=== EXTRACT TO READ ===
────────────────
Ask Yourself Why... They Didn’t See This Coming - Common Cause

Countrywide, Fannie Mae, Freddie Mac, IndyMac, Lehman Brothers, Merrill Lynch and the American International Group (AIG) have all basically collapsed under the weight of the housing crash. And it’s not over yet.

 

About 100,000 homes went into foreclosure in August,[i] and analysts are still predicting another wave of foreclosures.[ii] There are more than 2 million vacant homes on the market – the most ever recorded. Estimates of total foreclosures run as high as 3 million for 2007 and 2008[iii].

 

These foreclosures were caused, in large part, by the popular subprime adjustable rate mortgages (ARM) – loans to people with bad credit or no credit – that gave everyone a piece of the American dream during the housing boom. Referred to as “exploding ARMs,” many subprime loans “reset” after an introductory period, sometimes doubling the borrower’s monthly payments. This, combined with the decrease in value of the borrower’s home, drove many families into default and foreclosure. Although consumer groups protested the sale and resale of these loans for years, the financial industry used its political power, measured in the millions of dollars spent in campaign contributions and lobbying, to hold government regulators at bay.

 

Poor neighborhoods and often African-American and Latino neighborhoods have seen the highest incidence of subprime loans and housing foreclosures. According to an analysis of federal loan data, 71 percent of African-Americans in Michigan who bought or refinanced their home last year received a subprime loan.[iv] Demos, a non-partisan public policy research and advocacy organization, recently reported: “African-American and Latino homeowners are twice as likely to suffer subprime-related home foreclosures … Estimates place the total loss of wealth among households of color at between $164 billion and $213 billion ...  the greatest loss of wealth to people of color in modern American history.”[v]

 

What is most troubling about this historic episode is that the problems were identified years ago. Yet, thanks in part to the political power of the financial institutions that stood to gain from the frenzy of borrowing and buying during the housing boom, the government refused to step in or even slow the breathtaking growth of unsustainable lending.

 

This report, the latest in the Ask Yourself Why series, looks at the government’s response to the housing crisis and its effects on homeowners. It discusses the connection between the lobbying and campaign contributions of the financial services industry and Congress’ unwillingness to prevent or respond forcefully to one of the biggest financial crisis in recent history. For many years, especially during the housing boom, the financial services industry successfully steered government policy away from more hands-on regulation of the lending market. And in the end, the biggest losers in this story are not the thousands of now-unemployed Wall Street brokers, but the low income and minority neighborhoods that have been the focal point of the bad lending itself.

 

The Build-up

 

As the housing market took off, so did the more questionable lending practices of financial services companies. The total value of subprime loans went from $97 billion in 1996 to $640 billion in 2006, increasing from 12 percent to 21 percent of the total market.[vi] These risky mortgages took off because each player in the process believed they could collect while passing the risk of default onto the next guy. Mortgage brokers were not lending their own money, so they pushed risks onto the lenders. Lenders sold the mortgages to investment banks, which packaged them into securities and then sold pieces of them to investors all over the world.[vii] The inherent problem of this system must have been visible to members of Congress and the Bush administration a long time ago, but they chose not to act.
────────────────
=== REQUIRED TASK 1 ===
List the companies that the passage on the housing crisis says have basically collapsed under the weight of the housing crash.
=== REQUIRED TASK 2 ===
Repeat word for word the part of the passage on the housing crisis that runs from "These foreclosures were" up to and including "regulators at bay.".
The material after this passage on the housing crisis has nothing to do with it.

=== DATASET EXTRACT ===
────────────────
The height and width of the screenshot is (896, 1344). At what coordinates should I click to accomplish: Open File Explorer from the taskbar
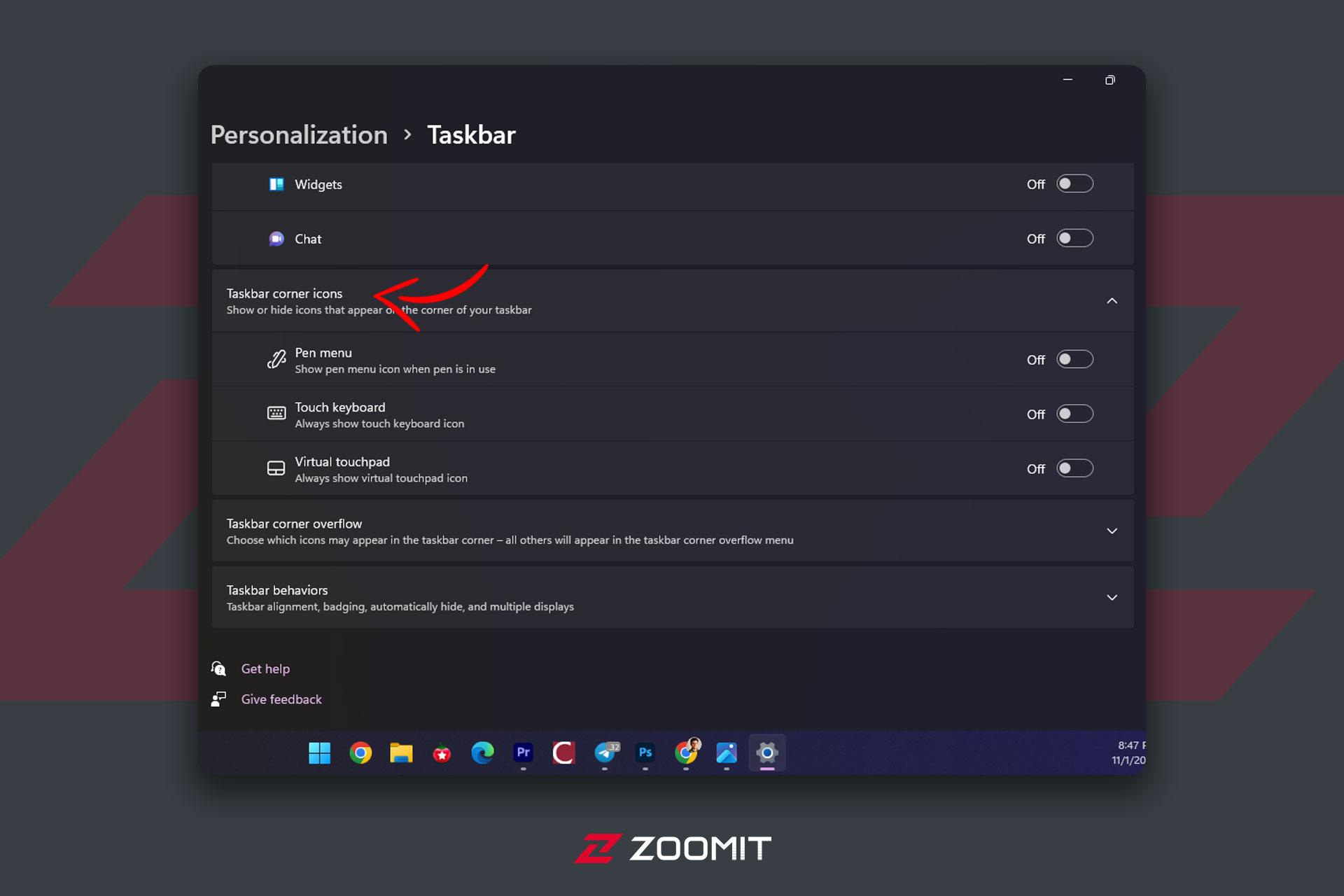point(401,753)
────────────────
=== EXERCISE RESULT 1 ===
- Countrywide
- Fannie Mae
- Freddie Mac
- IndyMac
- Lehman Brothers
- Merrill Lynch
- American International Group (AIG)

=== EXERCISE RESULT 2 ===
These foreclosures were caused, in large part, by the popular subprime adjustable rate mortgages (ARM) – loans to people with bad credit or no credit – that gave everyone a piece of the American dream during the housing boom. Referred to as “exploding ARMs,” many subprime loans “reset” after an introductory period, sometimes doubling the borrower’s monthly payments. This, combined with the decrease in value of the borrower’s home, drove many families into default and foreclosure. Although consumer groups protested the sale and resale of these loans for years, the financial industry used its political power, measured in the millions of dollars spent in campaign contributions and lobbying, to hold government regulators at bay.